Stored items
--------------------------------
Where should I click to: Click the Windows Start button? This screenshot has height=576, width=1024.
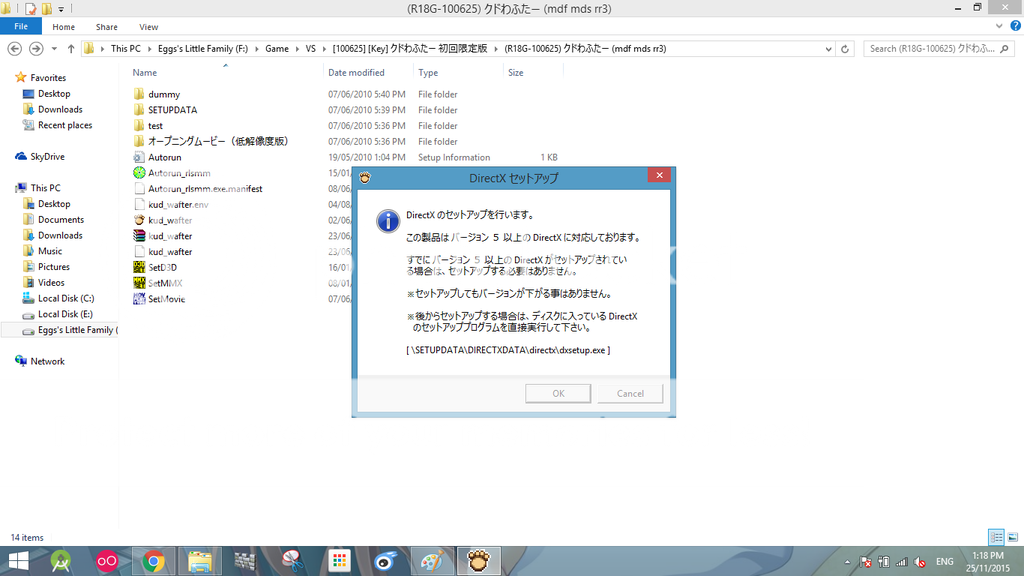[17, 561]
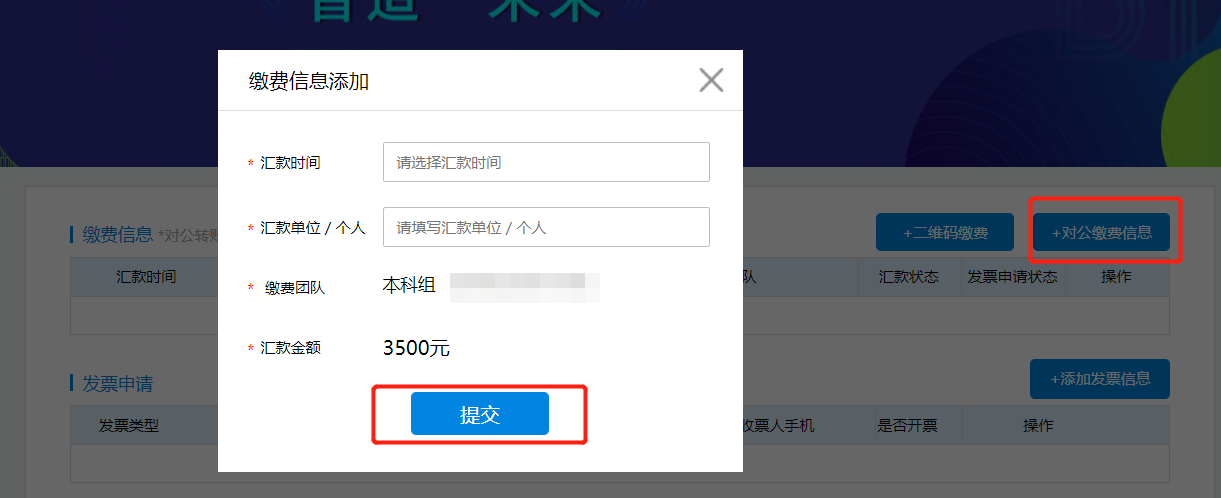Screen dimensions: 1221x498
Task: Submit the form with the blue 提交 button
Action: pos(480,414)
--------------------------------
__WHAT TO DO__. Leave the pictures out and copy the rest of the data exactly.

__SOLUTION TO THIS TASK__.
Where should I click to: Click the Windows Start button? This screenshot has height=576, width=1024.
[17, 561]
Screen dimensions: 1221x498
Task: Submit the form with the blue 提交 button
Action: pos(480,414)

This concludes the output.